As you can see from the review, below, I very much liked "Last Christmas." But I was totally aware of the stereotyping going on.
"Last Christmas" is a funny, heartwarming, ultimately profound movie. It's being marketed as a romantic comedy but it's more of a dramedy. There are funny lines throughout, but "Last Christmas" deals with some tough issues, and towards the end it sends a beautiful message.
Emma Thompson co-wrote the script. Thompson previously won an Academy Award for best adapted screenplay for "Sense and Sensibility." "Last Christmas" traffics in unflattering stereotypes of Eastern Europeans and it tries to hard to be politically correct, but its wit, warmth, and the chemistry of its stars, Emilia Clarke and Henry Golding, won me over.
The movie opens in the former Yugoslavia, in an Orthodox church, of all places. Petra (Emma Thompson) is watching her daughter Katrina sing a George Michael song.
Fast forward decades later, and move to London. Kate (Emilia Clarke) is an unlikeable mess. She works as an elf / clerk in a year-round Christmas store run by Santa (Michelle Yeoh). Kate is homeless and couch surfs, sleeping with friends and one-night stands. She dresses in clothes that are a little bit slob and a little bit tramp. She's hard to like.
One day she looks out the window of her Christmas store and sees Tom (Henry Golding.) He's a very nice guy. Charming, handsome, and kind. Kate is suspicious.
Eventually Kate and Tom get close enough that Kate confesses her dark secret to him. She had been ill for a long time. Her mother seemed to enjoy too much having a chronically ill daughter, so Kate had to move out of the house. A year earlier, Kate had had a heart transplant, and she hasn't felt like herself since. Tom encourages Kate to get her life together.
Kate returns to her natal family, now living in London. Petra, Kate's mother, is a stereotypical Eastern European. She is always sad, she sings mournful songs, she uses outlandish curses – "I will nail you to my p----" – and she refers to a dessert brought by a gay guest as "lesbian pudding."
The TV broadcasts coverage of Brexit protests and Petra bemoans that people dislike her because she is an immigrant. But she is a bigot herself, albeit a comical one. "I blame the Poles," she says, about current anti-immigrant sentiment in the UK. All this is played for laughs. Otherwise, the movie bends over backward to be politically correct. Four relationships are highlighted in the film, and all four are biracial, and one is a lesbian couple. The one group this politically correct film recognizes it is okay to make fun of is Eastern Europeans. Even so, I loved the movie.

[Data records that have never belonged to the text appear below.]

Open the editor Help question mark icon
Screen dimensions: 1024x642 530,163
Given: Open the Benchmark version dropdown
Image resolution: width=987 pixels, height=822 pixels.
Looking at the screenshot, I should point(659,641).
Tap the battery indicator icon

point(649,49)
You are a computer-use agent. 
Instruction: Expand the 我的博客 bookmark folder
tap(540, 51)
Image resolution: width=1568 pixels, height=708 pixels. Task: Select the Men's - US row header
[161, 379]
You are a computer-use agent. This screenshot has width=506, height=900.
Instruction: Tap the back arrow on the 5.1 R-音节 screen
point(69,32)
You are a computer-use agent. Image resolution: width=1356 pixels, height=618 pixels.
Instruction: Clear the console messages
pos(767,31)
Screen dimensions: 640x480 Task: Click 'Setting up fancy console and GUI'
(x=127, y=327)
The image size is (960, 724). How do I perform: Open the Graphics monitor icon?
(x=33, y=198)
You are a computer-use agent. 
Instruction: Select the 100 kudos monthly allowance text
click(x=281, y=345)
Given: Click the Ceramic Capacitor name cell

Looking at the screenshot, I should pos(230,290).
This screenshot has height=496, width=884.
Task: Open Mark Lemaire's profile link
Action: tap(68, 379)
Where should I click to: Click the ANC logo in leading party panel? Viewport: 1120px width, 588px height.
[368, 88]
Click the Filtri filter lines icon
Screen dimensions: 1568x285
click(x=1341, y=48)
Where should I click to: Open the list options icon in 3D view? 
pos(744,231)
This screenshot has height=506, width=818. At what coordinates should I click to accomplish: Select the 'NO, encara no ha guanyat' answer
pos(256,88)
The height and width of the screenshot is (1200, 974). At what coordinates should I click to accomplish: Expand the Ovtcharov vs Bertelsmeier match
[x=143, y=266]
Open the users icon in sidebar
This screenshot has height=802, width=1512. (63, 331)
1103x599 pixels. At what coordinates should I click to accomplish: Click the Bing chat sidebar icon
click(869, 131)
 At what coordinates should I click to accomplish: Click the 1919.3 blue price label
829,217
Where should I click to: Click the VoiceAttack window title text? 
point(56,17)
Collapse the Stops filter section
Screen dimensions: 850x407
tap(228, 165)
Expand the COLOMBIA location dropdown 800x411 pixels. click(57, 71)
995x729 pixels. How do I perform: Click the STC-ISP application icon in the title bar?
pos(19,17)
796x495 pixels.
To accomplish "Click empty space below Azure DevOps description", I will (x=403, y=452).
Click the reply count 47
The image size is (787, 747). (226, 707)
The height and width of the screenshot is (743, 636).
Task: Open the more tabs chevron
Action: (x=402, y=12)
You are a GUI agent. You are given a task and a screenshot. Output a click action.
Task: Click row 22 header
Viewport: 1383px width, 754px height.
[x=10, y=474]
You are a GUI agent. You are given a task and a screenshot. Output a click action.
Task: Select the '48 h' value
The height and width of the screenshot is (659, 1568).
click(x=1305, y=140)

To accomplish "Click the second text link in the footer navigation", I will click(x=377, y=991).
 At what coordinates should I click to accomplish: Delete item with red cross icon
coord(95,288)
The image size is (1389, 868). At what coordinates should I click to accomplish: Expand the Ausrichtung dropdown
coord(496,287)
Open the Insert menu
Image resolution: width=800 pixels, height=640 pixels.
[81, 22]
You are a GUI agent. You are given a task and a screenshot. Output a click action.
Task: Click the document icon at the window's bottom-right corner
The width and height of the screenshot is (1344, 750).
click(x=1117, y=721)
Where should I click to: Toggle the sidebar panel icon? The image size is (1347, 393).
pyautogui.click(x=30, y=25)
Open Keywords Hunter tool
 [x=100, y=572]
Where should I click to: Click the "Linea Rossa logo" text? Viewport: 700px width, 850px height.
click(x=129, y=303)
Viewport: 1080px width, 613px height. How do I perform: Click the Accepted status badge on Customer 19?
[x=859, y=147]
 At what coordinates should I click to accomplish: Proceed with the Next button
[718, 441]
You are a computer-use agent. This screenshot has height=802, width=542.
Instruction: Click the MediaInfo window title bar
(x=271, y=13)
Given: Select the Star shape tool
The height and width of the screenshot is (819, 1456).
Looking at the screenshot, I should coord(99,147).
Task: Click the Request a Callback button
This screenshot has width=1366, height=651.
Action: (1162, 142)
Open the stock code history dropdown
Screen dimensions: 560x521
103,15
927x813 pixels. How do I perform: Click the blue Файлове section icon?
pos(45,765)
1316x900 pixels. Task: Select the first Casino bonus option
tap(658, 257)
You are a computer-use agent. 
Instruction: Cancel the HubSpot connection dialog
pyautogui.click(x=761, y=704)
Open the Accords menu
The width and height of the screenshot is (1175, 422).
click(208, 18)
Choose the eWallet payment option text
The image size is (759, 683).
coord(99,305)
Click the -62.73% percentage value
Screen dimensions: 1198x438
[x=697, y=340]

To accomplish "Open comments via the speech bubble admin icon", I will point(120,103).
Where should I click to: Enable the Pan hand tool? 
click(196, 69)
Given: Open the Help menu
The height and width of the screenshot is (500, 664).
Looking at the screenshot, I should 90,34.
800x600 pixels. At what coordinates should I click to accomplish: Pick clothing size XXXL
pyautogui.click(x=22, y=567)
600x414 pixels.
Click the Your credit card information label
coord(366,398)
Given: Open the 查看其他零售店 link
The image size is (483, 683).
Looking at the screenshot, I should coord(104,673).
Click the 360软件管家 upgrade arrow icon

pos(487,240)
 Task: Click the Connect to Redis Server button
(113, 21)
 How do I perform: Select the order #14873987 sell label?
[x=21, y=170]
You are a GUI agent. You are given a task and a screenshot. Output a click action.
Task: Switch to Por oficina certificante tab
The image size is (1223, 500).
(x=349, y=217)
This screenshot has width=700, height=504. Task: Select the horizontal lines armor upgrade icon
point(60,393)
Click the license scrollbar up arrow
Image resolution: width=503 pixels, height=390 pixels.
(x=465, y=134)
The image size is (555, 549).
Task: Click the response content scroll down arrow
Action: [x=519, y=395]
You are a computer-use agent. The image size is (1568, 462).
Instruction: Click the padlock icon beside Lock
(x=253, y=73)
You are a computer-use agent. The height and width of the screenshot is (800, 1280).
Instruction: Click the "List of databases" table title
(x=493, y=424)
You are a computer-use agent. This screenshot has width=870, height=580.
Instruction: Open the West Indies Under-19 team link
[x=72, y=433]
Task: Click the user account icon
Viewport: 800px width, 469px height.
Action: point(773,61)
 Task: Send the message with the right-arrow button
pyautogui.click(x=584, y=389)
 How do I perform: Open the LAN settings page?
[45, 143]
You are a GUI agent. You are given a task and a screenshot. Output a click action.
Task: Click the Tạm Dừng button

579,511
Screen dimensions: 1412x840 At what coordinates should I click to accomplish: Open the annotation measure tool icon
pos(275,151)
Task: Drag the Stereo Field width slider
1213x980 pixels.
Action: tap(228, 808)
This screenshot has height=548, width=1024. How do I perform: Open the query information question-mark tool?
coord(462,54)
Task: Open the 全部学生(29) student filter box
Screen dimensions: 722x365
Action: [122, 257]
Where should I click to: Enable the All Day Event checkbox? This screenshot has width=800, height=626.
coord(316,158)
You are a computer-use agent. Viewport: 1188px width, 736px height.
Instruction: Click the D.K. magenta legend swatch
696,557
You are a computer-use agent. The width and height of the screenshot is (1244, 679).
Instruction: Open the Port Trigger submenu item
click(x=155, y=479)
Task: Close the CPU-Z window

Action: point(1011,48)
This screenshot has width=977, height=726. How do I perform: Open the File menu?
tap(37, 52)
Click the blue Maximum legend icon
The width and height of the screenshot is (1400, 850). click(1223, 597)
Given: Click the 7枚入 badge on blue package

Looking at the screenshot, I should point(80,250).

There are no spoilers in this review, so I can't tell you how the movie handles Kate's transformation, from a total mess at the beginning of the film, to someone we can take to heart at the end, but I found the plot device to be quite poignant, and I left the theater with tears rolling down my face. The critics who have given this film a low score need to have their credentials revoked and their minds and hearts opened. Emilia Clarke and Henry Golding have terrific chemistry, and I'd love to see them reunite in a more traditional romantic comedy.